Task to complete: Go through the data and copy each line where the string "using" appears.

Stored entries:
────────────────

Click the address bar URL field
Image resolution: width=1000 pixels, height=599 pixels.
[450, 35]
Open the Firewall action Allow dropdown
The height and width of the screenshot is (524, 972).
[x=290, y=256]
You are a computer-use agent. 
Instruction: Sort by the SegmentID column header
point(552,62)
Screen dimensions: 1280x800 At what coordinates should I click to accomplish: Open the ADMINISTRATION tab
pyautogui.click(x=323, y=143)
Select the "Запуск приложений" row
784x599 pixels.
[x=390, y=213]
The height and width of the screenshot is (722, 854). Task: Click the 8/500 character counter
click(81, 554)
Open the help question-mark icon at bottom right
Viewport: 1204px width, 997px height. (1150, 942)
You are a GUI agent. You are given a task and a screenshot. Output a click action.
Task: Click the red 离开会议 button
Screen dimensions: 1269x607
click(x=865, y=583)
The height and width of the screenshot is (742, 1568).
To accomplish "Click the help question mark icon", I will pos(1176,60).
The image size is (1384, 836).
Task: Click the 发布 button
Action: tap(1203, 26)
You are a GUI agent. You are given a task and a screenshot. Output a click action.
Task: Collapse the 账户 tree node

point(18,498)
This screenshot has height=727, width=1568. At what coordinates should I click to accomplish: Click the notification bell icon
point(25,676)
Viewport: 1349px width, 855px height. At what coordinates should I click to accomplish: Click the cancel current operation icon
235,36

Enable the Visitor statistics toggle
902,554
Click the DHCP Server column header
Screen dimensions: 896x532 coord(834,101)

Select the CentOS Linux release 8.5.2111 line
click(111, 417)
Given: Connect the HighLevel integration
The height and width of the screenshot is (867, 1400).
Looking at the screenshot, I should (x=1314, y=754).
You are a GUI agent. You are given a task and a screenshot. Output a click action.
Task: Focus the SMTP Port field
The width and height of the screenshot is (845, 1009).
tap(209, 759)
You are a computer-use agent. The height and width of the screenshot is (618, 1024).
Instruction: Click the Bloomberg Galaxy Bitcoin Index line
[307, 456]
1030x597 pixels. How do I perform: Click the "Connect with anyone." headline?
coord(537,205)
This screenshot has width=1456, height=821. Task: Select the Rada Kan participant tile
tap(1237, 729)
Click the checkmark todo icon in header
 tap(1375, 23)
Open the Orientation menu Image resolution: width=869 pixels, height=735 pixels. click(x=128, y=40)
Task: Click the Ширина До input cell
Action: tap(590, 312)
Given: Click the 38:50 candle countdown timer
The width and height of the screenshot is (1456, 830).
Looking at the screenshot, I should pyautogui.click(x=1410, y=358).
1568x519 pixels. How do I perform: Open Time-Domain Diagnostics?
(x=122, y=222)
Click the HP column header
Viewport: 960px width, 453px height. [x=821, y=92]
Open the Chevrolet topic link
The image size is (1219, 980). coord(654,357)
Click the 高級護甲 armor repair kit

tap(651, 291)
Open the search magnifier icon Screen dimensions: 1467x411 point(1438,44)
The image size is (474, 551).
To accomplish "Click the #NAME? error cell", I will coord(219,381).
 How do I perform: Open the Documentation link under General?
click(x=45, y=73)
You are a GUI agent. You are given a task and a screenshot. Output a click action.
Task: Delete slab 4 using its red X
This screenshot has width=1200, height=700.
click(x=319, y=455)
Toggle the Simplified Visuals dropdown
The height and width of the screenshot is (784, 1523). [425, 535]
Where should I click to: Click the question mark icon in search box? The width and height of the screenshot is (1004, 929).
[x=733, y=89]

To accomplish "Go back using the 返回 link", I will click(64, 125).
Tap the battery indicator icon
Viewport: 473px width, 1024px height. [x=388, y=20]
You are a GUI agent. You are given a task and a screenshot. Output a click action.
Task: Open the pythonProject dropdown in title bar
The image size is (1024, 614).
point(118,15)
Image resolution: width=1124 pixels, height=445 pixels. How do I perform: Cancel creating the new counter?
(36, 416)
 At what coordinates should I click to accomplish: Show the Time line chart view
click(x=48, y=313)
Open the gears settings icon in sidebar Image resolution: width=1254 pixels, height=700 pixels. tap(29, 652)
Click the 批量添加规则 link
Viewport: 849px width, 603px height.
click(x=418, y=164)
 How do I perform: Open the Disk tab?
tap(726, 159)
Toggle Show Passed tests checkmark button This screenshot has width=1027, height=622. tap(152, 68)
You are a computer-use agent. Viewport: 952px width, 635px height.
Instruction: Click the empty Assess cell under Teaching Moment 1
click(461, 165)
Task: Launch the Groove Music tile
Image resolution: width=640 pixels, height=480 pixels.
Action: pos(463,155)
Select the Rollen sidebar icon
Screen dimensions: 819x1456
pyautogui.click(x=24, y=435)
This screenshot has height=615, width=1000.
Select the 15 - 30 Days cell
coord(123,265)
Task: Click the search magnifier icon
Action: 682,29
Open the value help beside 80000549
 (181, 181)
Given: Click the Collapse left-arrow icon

────────────────

Exercise output:
Task: Delete slab 4 using its red X
To accomplish "Go back using the 返回 link", I will click(64, 125).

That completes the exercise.